** SOURCE DATA follows **

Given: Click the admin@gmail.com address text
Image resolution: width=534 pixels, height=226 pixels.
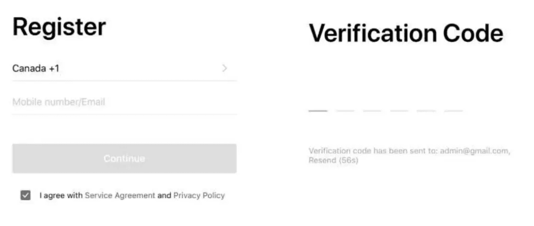Looking at the screenshot, I should (x=474, y=151).
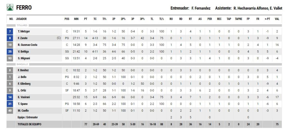Sort table by MIN column header
The height and width of the screenshot is (132, 287).
76,19
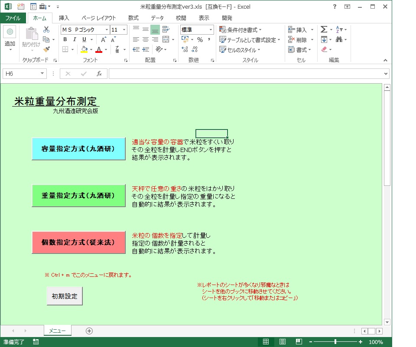Click the AutoSum sigma icon
This screenshot has width=416, height=347.
(324, 30)
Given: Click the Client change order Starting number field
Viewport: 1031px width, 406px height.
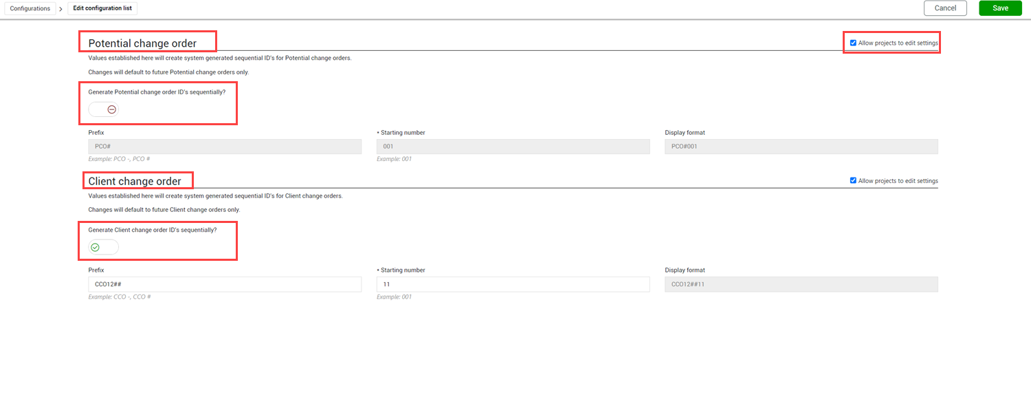Looking at the screenshot, I should (x=513, y=284).
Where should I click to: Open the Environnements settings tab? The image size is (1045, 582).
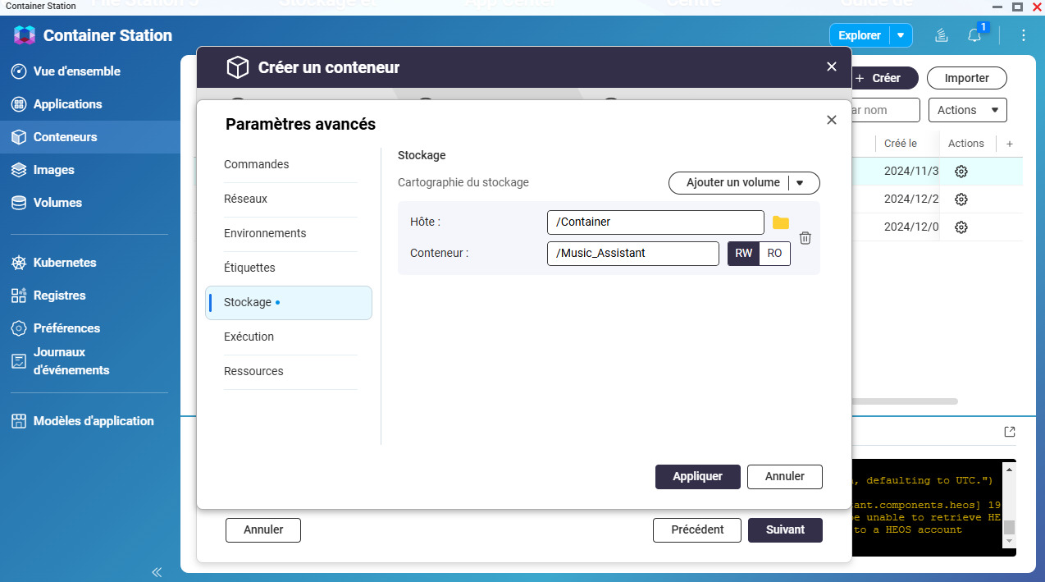[265, 233]
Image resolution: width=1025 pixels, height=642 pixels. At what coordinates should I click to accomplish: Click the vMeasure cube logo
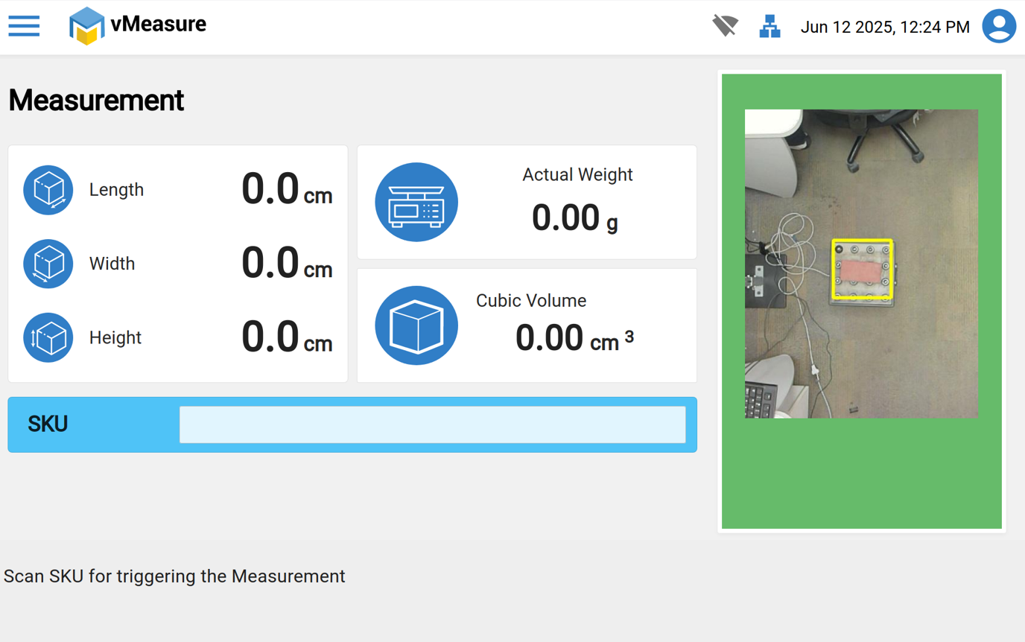86,26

** End of SOURCE DATA **

WORK INSTRUCTIONS: What lines in the material above hold the word "Given"? Pull them out.

SOLUTION TO THIS EXERCISE:
Given: Click the admin@gmail.com address text
Given: Click the Client change order Starting number field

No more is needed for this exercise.